The authors say the drug does not damage sperm stem cells or their genomic integrity. When the drug was present, the sperm stem cells continued to reproduce as stem cells only, and when the drug was later removed, the cells could regain their ability to differentiate into mature sperm.

“When we discovered SMRT and created this mouse line, we weren’t necessarily trying to develop male contraceptives, but when we saw that their fertility was disrupted, we took science into account. were able to follow and discover a potential treatment,” says first author Schuck. Hyun Hong, a staff researcher in Evans’ lab. “This is an excellent example of how Salk’s basic biology research can lead to major translational impacts.”

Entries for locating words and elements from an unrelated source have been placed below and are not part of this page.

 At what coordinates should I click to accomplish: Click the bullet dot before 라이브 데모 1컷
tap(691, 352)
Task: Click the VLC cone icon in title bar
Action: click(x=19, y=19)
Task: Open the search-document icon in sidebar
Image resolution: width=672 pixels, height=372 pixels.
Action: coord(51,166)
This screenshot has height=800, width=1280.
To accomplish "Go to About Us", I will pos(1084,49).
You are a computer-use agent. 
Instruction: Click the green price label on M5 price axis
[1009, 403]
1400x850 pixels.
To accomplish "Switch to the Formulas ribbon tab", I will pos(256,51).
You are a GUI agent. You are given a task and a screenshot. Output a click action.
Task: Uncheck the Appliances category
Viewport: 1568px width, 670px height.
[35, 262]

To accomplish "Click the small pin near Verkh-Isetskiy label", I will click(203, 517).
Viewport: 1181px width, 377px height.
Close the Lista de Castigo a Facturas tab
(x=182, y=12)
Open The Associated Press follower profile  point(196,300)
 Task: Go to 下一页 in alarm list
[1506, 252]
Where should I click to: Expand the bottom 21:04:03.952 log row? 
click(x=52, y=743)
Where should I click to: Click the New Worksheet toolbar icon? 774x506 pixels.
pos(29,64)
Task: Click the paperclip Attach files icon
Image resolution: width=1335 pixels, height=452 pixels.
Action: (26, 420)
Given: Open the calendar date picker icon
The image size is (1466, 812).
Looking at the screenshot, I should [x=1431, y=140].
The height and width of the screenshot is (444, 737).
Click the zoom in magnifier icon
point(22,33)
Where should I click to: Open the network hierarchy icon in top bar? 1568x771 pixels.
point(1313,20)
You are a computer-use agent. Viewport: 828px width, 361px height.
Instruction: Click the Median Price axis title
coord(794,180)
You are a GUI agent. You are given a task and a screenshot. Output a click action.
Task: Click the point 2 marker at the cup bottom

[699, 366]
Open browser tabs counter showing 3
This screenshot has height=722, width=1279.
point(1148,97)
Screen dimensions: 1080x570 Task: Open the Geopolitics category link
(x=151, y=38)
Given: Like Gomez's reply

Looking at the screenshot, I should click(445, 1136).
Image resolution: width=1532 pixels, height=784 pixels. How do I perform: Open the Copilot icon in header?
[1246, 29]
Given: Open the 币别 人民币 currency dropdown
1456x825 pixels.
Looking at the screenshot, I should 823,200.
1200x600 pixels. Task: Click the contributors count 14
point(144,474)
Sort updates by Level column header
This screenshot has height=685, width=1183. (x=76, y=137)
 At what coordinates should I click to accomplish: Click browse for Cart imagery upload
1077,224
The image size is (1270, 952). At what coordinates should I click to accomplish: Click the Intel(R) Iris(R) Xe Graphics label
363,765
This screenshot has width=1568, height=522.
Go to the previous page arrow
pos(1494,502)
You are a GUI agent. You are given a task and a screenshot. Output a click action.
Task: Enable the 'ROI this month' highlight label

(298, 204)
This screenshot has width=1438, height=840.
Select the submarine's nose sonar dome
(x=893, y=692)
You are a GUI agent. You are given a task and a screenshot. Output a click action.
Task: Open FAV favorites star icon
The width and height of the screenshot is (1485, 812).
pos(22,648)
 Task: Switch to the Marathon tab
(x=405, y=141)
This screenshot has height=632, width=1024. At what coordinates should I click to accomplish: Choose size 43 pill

Other authors include Glenda Castro, Dan Wang, Russell Noffsinger, Annette R. Atkins, and Ruth Tu of Salk, Maureen Kane, Alexandra Folias, and Joseph L. Napoli of UC Berkeley, Paolo Sasson-Corcio of UC Irvine, Dirk Yes included. de Rooij of Utrecht University, and Christopher Liddle of the University of Sydney.

This work was funded by the National Institutes of Health (grants CA265762 and CA220468) and the Next Generation Sequencing and Flow Cytometry Core at Salk, Salk Cancer Center (NCI grant NIH-NCI CCSG: P30 014195).